• [INPUT RECORDS]:
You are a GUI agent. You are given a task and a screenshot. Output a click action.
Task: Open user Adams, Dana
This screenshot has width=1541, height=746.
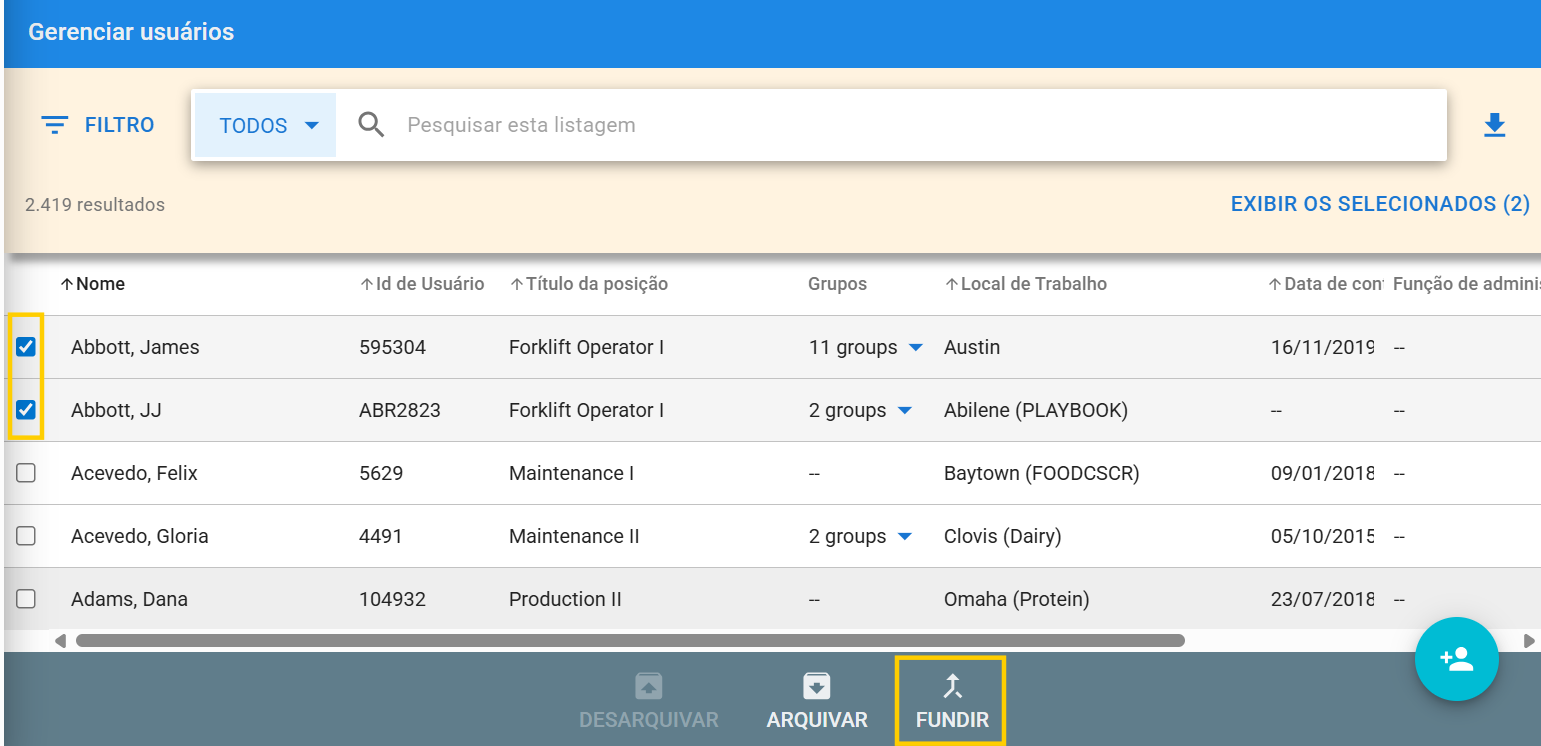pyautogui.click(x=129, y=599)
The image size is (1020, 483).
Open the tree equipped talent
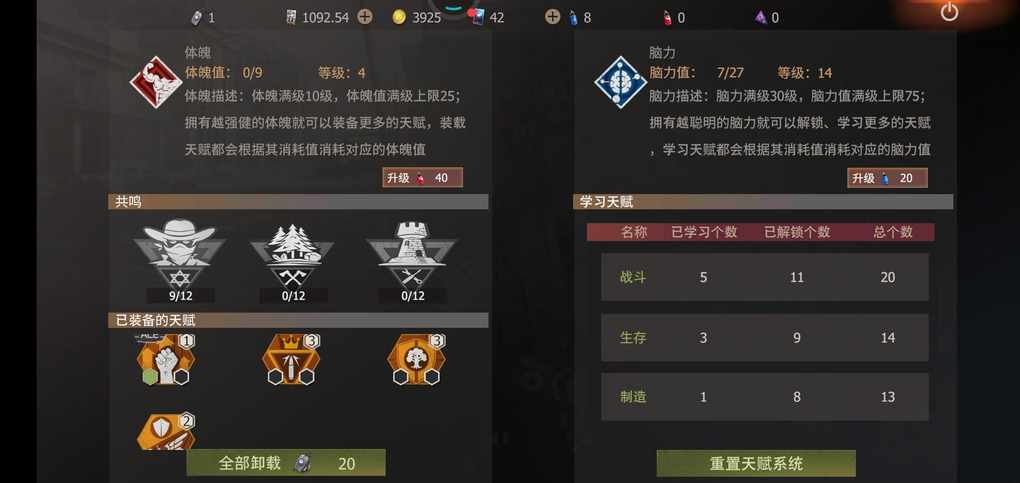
* * *
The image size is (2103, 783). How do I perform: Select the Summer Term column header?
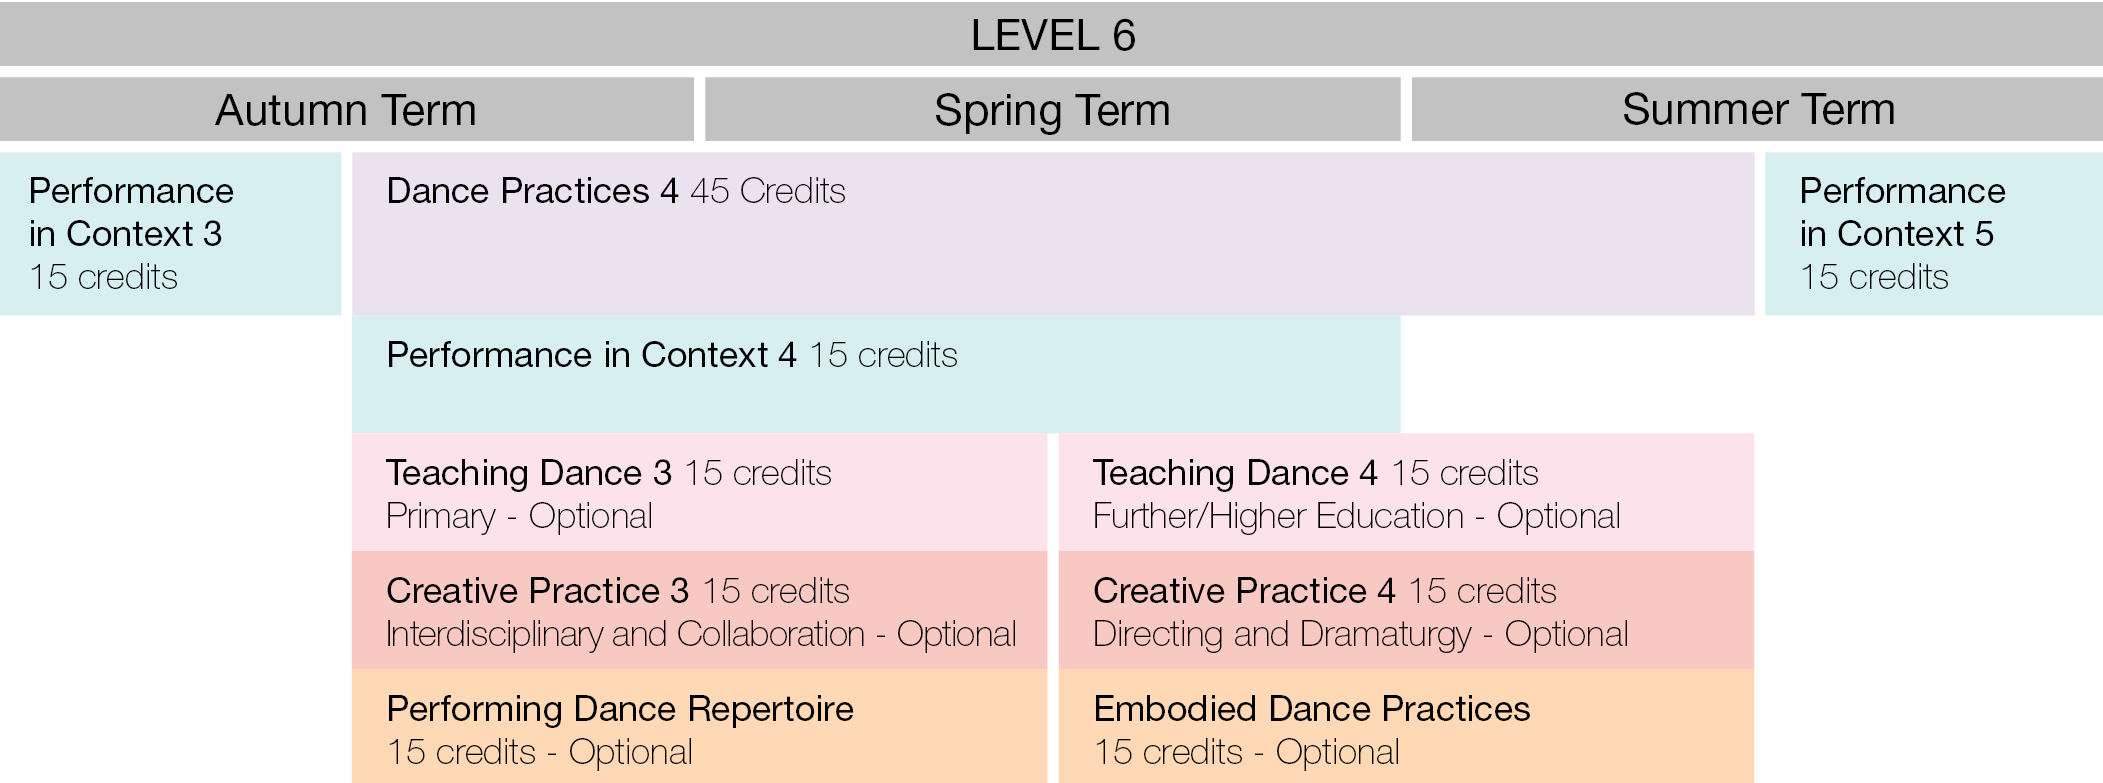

• [WHAT YOU ARE ASKED TO DO]: Using the data above, print only the lines starting at the one with "Task: Open user Adams, Dana" and ending at the one with "Open the tree equipped talent", exactly as they stand, minus the pictures.

• [OUTPUT BELOW]:
Task: Open user Adams, Dana
This screenshot has width=1541, height=746.
pyautogui.click(x=129, y=599)
The image size is (1020, 483).
Open the tree equipped talent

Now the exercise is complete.